Data provided:
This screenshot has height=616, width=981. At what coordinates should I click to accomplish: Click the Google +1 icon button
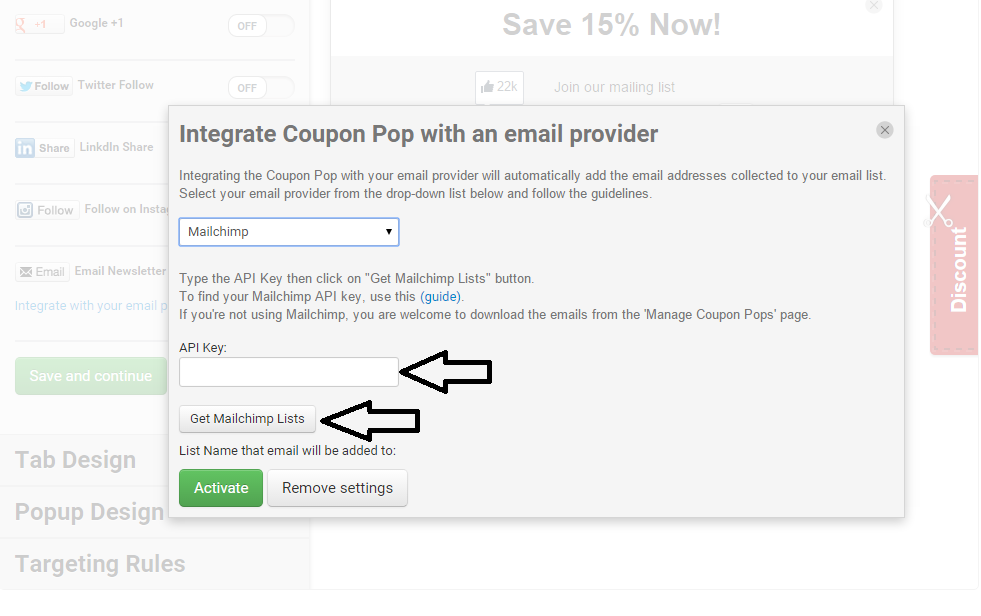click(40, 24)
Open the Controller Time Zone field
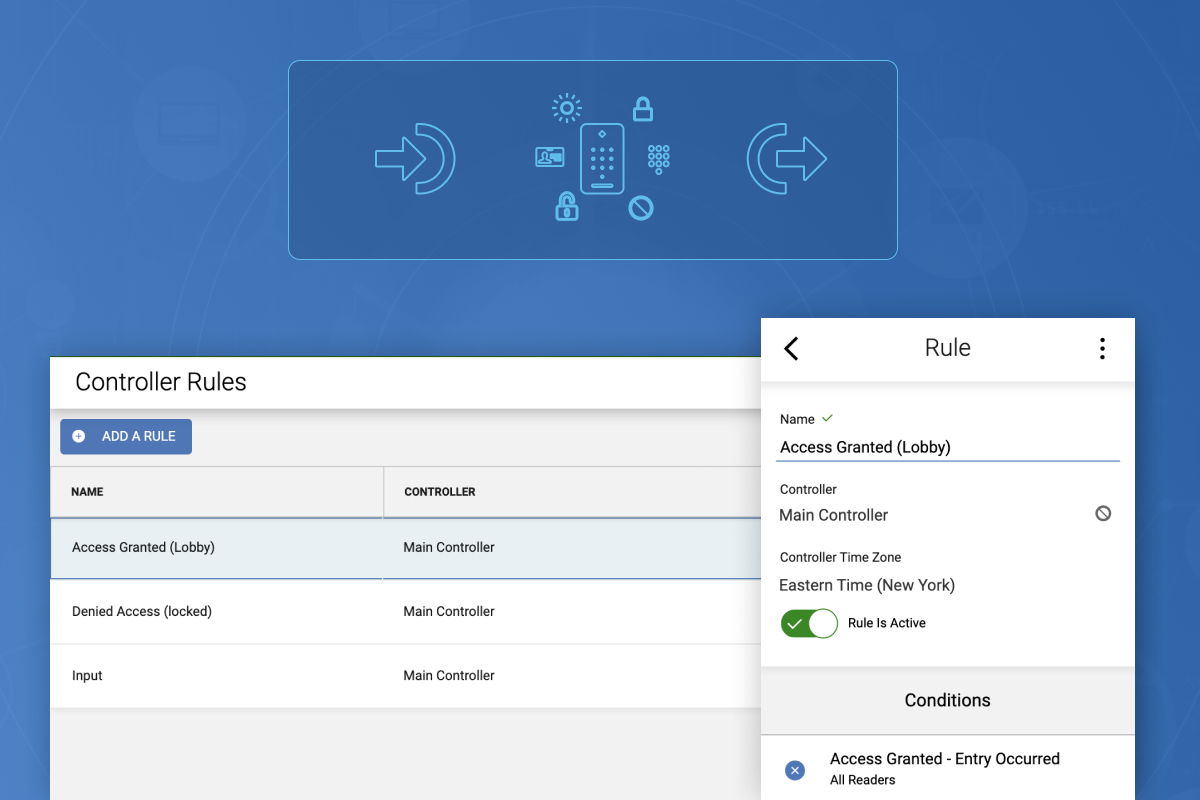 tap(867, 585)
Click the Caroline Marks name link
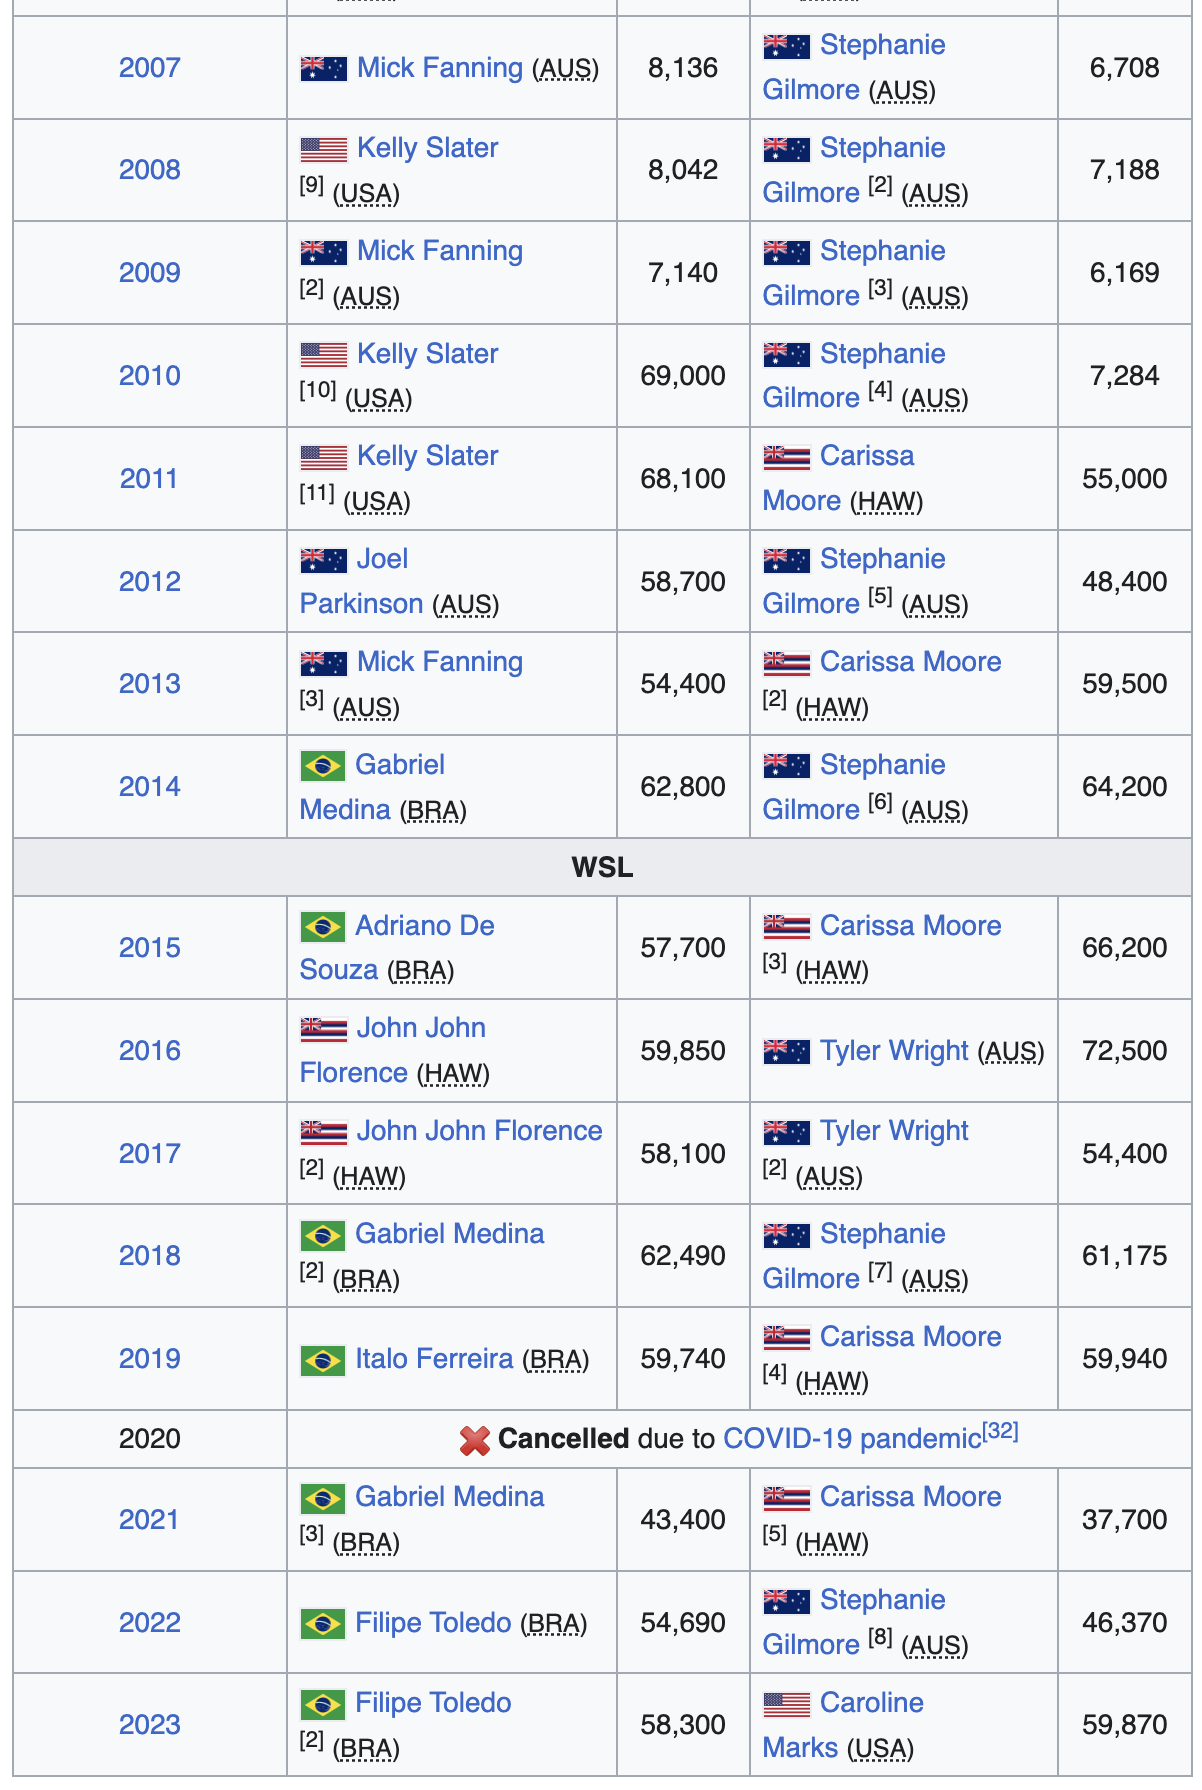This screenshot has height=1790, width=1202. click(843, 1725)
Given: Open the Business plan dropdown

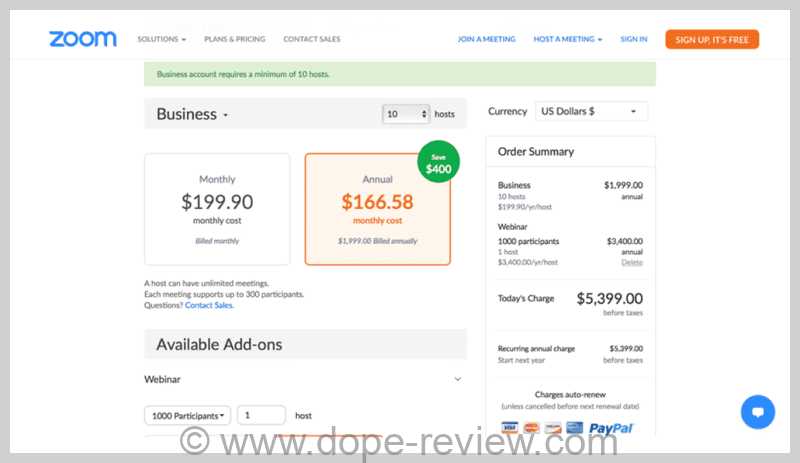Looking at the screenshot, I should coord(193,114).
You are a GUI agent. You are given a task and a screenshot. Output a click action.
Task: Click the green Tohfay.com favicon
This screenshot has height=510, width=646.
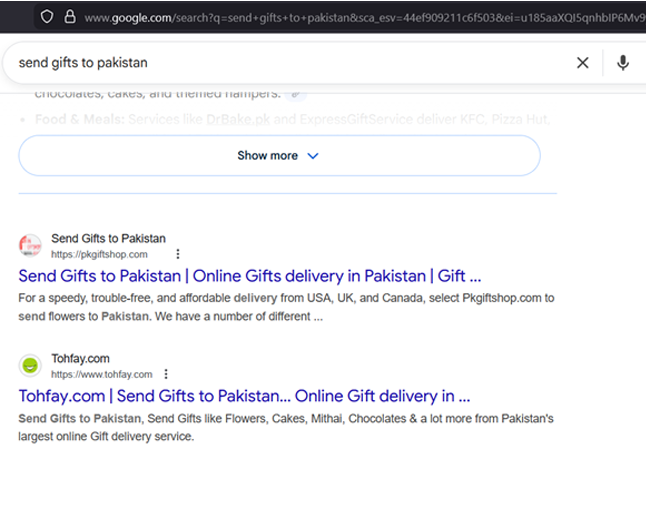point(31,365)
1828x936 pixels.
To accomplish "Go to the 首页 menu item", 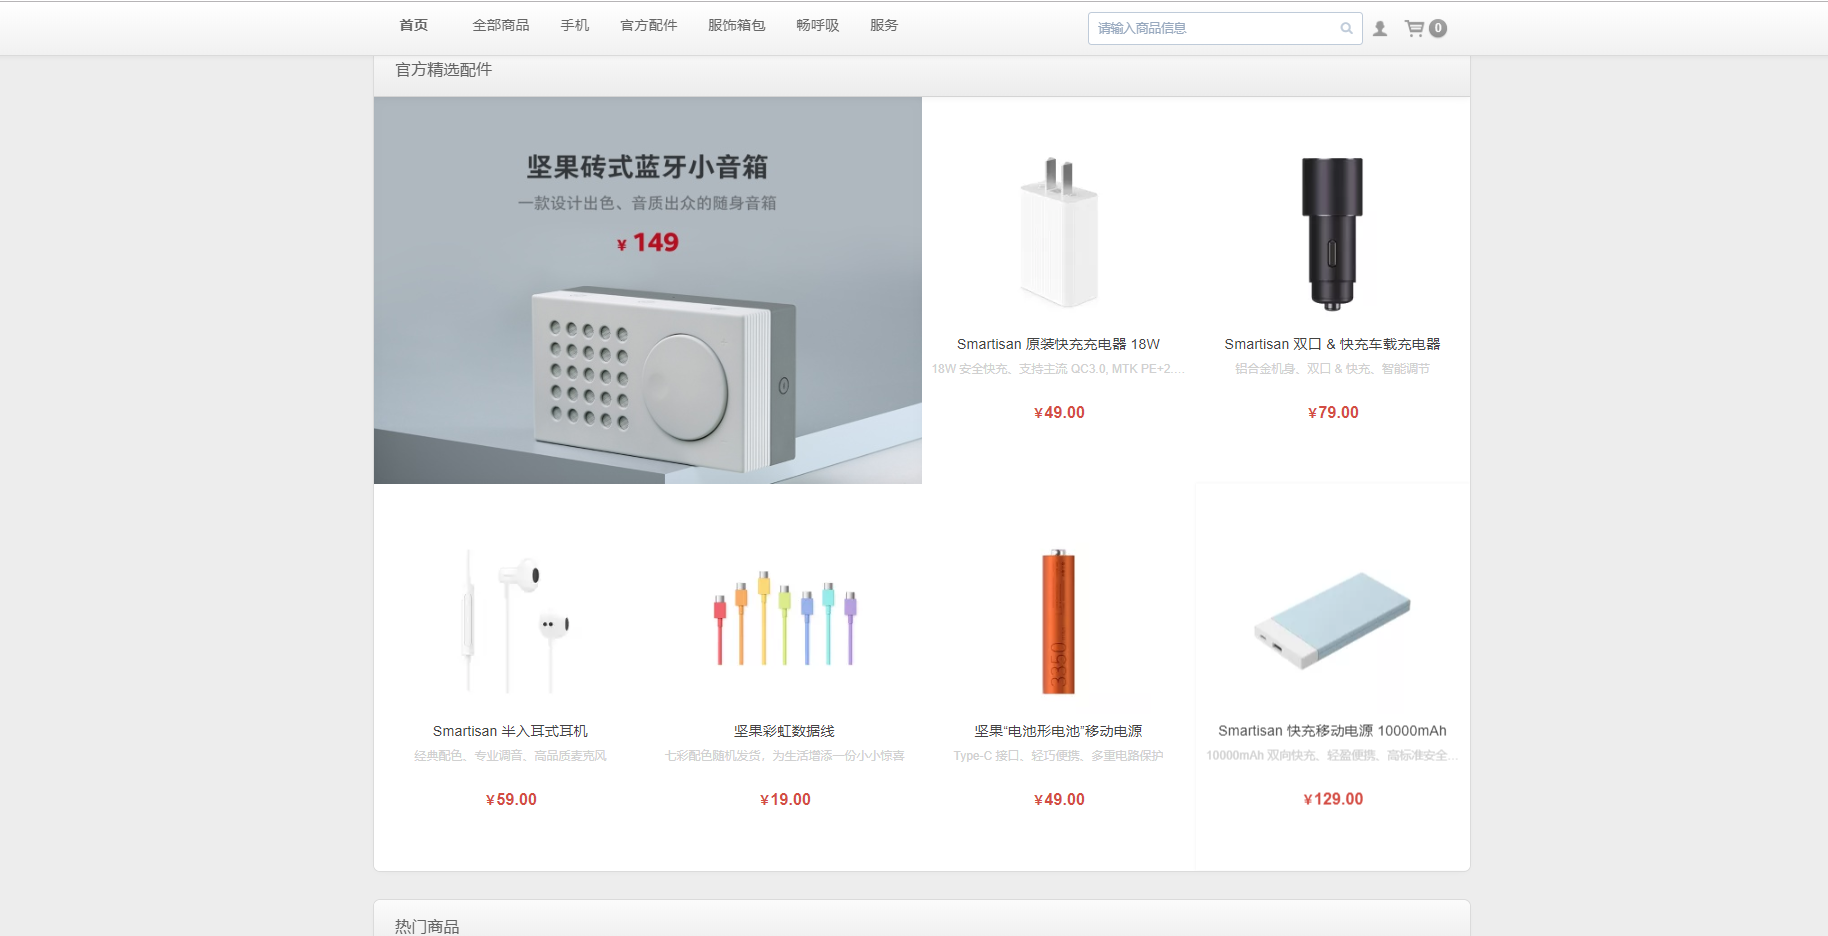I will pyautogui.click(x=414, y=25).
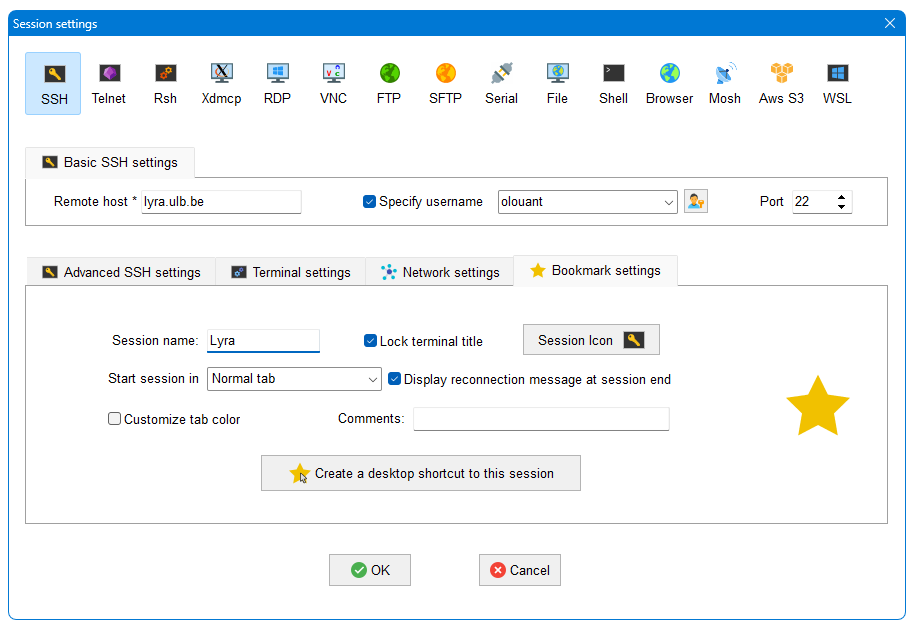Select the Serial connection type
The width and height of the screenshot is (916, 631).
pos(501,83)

What you are asked to do: Print, word for word, the lines above that run from the line containing "Click the Caroline Marks name link" to the line containing "1828x936 pixels.", both included. Keep the pictures out.

Response:
Click the Caroline Marks name link
This screenshot has height=1790, width=1202. click(843, 1725)
Given: Open the Business plan dropdown

Looking at the screenshot, I should coord(193,114).
You are a GUI agent. You are given a task and a screenshot. Output a click action.
Task: Click the green Tohfay.com favicon
This screenshot has height=510, width=646.
point(31,365)
1828x936 pixels.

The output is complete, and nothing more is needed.